3.4 Stock Options: Nagelkirk will be granted a option, as part
of this contract, to purchase 200,000 shares of the Company's common stock at a
pre-IPO price not to exceed $9.00 per share. The shares subject to this option
will vest as follows: (A) upon the one (1) year anniversary of the Commencement
Date, 25%; (B) thereafter, 6.25% per month.
4. Benefits Upon Voluntary Termination: If Nagelkirk voluntarily
resigns from her employment with the Company, Nagelkirk shall be entitled to no
compensation or benefits other than those earned in Section 3 above through the
date of her termination, unless the Company materially altered Xxxxxxxxx'x
duties, responsibilities, authority or compensation from that set forth in
Sections 1 and 3 above. In that event, Section 5.2 shall apply. Nagelkirk will
have one (1) year from the date of her resignation to exercise any stock options
that were vested prior to the date of her resignation. If Xxxxxxxxx'x employment
terminates as a result of her death or disability, Nagelkirk shall be entitled
to the benefits described in Section 5.3.
5. Benefits Upon Other Termination: Nagelkirk agrees that her
employment may be terminated by the Company at any time, with or without cause.

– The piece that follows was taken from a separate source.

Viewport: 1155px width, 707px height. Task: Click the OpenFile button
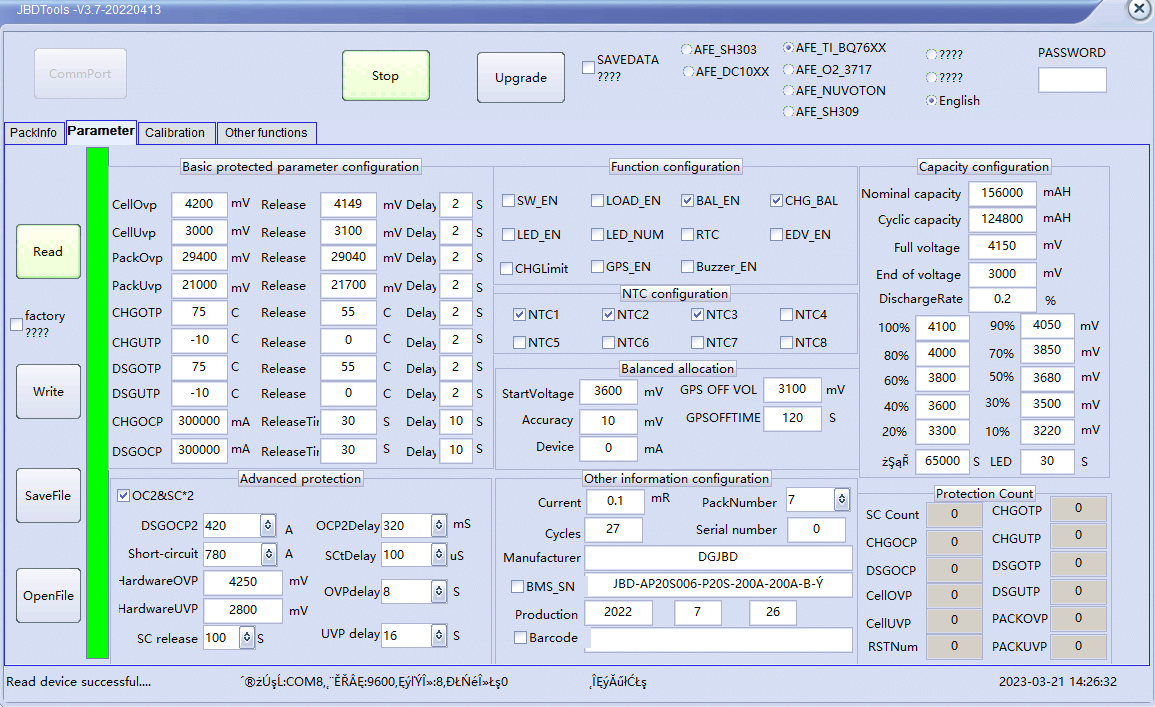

In the event of the termination of Xxxxxxxxx'x employment by the Company for the
reasons set forth below, she shall be entitled to the following:
5.1 Termination for Cause: If Xxxxxxxxx'x employment is
terminated by the Company for Cause as defined below, Nagelkirk shall be
entitled to no compensation or benefits othis than those earned under Section 3
through the date of her termination. Nagelkirk will have one (1) year from the
date of her termination to exercise any stock options that were vested prior to
the date of her termination. For purposes of this Agreement, a termination "for
Cause" may only occur if Nagelkirk is terminated for any of the following
reasons:
(i) theft, dishonesty, or falsification of any employment
or Company records;
(ii) improper disclosure of the Company's confidential or
proprietary information;
(iii) failure or inability to perform any reasonable assigned
duties after written notice from the Company of, and a
reasonable opportunity to cure such failure or
inability; or
(iv) Xxxxxxxxx'x conviction of any criminal act which
impairs her ability to perform her duties under this
Agreement.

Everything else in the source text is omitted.